● **Supplied data**:
====

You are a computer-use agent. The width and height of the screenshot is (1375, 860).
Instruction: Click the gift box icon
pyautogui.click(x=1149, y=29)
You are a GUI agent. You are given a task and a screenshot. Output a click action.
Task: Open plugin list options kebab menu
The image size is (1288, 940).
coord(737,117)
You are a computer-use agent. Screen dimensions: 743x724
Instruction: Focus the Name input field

====

● **Problem requirements**: Reproduce the material verbatim, starting at the line that contains "You are a GUI" and ending at the final line of the material, with both ends included.

● **Output below**:
You are a GUI agent. You are given a task and a screenshot. Output a click action.
Task: Open plugin list options kebab menu
The image size is (1288, 940).
coord(737,117)
You are a computer-use agent. Screen dimensions: 743x724
Instruction: Focus the Name input field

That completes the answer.